Von der Räumung überrascht

Bei den Bewohnern der beiden Häuser herrscht fassungslose Ungläubigkeit, dass sie ihre Wohnungen auf unbestimmte Zeit verlassen müssen. Einige machen sich Sorgen um ihre Tiere.

Bergkamen

, 15.05.2019 / Lesedauer: 3 min

Als die Mitarbeiter des Ordnungsamtes die Mitteilung verteilen, dass alle Bewohner der Häuser Töddinghauser Straße 135 und 137 ihre Wohnungen innerhalb weniger Stunden räumen müssen, herrscht gespenstische Stille. Ein, zwei Bewohner beobachten die mit gelben Westen ausgestatteten städtischen Mitarbeiter kurz vom Balkon.
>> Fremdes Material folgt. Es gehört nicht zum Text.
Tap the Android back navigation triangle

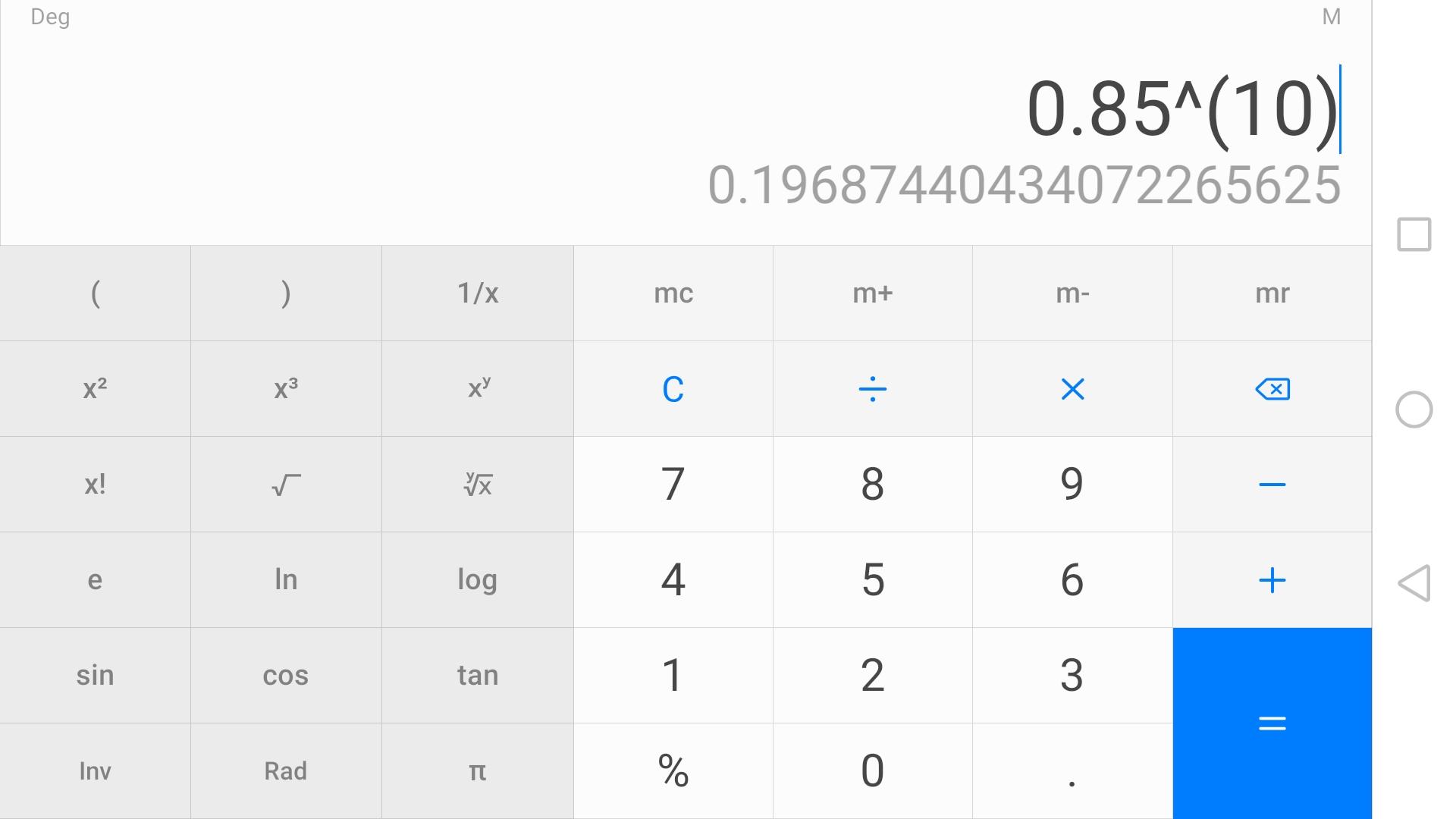(x=1414, y=583)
Dann verschwinden sie wieder.

Sorge um die gehbehinderte Mutter

Erst nach einigen Minuten kommt ein Mann mit dem grünen Handzettel in der Hand aus dem Haus Nummer 135. Ungläubig fragt er eine Ordnungsamtsmitarbeiterin, was das soll. Seine gehbehinderte Mutter wohnt in dem mit Fahrstühlen ausgestatteten Haus. Als das Ordnungsamt bestätigt, dass seine Mutter bis 17 Uhr ihre Wohnung verlassen soll und er sie am besten zu sich nehmen soll, sagt er ungläubig: „Das geht nicht. Ich wohne doch im vierten Stock, ohne Aufzug.“ Erst kurz darauf wird er ärgerlich, flucht und verschwindet türenschlagend wieder im Haus.
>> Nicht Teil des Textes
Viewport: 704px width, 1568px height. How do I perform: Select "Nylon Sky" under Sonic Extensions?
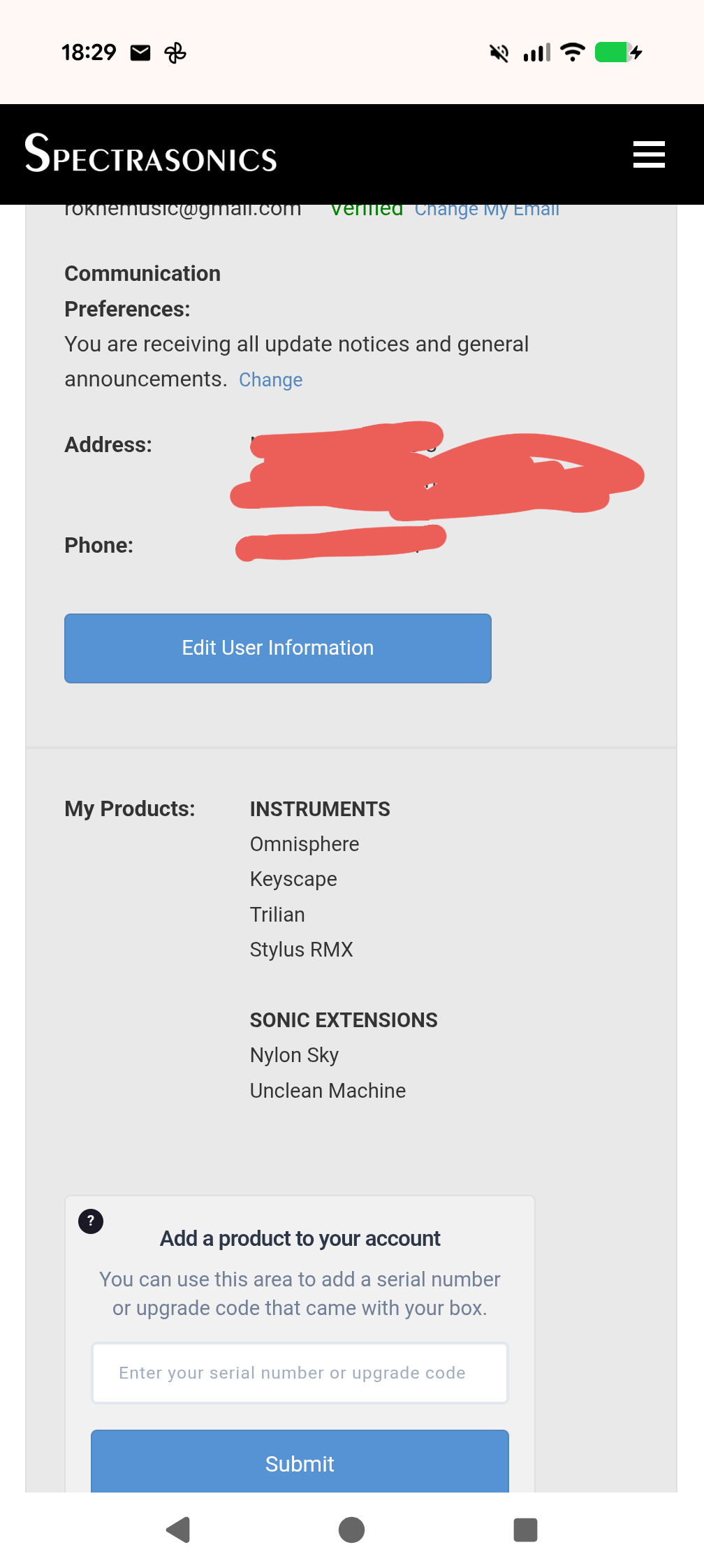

Verständnis für Ärger und Wut

Die Mitarbeiterin des Ordnungsamts hat Verständnis. „Ich weiß nicht, wie ich reagieren würde“, sagt sie. Mit Evakuierungen hat sie durch die vielen Räumungen von Weltkriegsbomben in Bergkamen Erfahrung mit Evakuierungen. Auch dabei gebe es immer einige Menschen, die um keinen Preis ihre Wohnung verlassen wollen, berichtet sie.
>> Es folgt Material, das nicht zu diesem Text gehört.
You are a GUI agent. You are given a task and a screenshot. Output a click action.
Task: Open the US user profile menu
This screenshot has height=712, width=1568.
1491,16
Niemand weiß, wie lange die Räumung dauert

Bei solchen Räumungsaktionen können die Menschen aber nach einigen Stunden wieder zurück. Auf die am meisten gestellte Frage, wie lange die Räumung dauert, können die städtischen Mitarbeiter aber keine Auskunft geben – außer: „Wir wissen es nicht, aber richten sie sich auf einen langen Zeitraum ein.“Die meisten Bewohner, bei denen die Mitarbeiter des Ordnungsamtes schellen, sind zunächst einmal sprachlos. Irene Cieluch ist beim Hausputz überrascht worden. Sie versucht mit bleichem Gesicht den Inhalt des Handzettels zu verstehen. Anschließend ruft sie ihren Mann Andreas an, der auf der Arbeit ist und versucht, ihm das Unerklärliche zu erklären – dass das Ehepaar nach Jahren in der sorgfältig eingerichteten Wohnung von einem Moment auf den anderen obdachlos wird. „Das kann doch nicht sein“, sagt Andreas Cieluch fassungslos.

Angst um das geliebte Haustier

Bei seiner Frau kehrt erst wieder Entschlossenheit ein, als sie erfährt, dass sie ihren geliebten und mittlerweile fast zwölf Jahre alten Kater nicht mit in die Notunterkunft nehmen darf. „Ohne die Katze gehe ich nirgendwo hin“, sagt sie. Abu Fara, der mit Frau und drei Kindern im Haus wohnt, ist unterdessen dabei, sich bei seinem Arbeitgeber für den Tag frei zu nehmen. Die Familie will wohl vorübergehend in die Notunterkunft ziehen und dann schnell eine andere Wohnung suchen.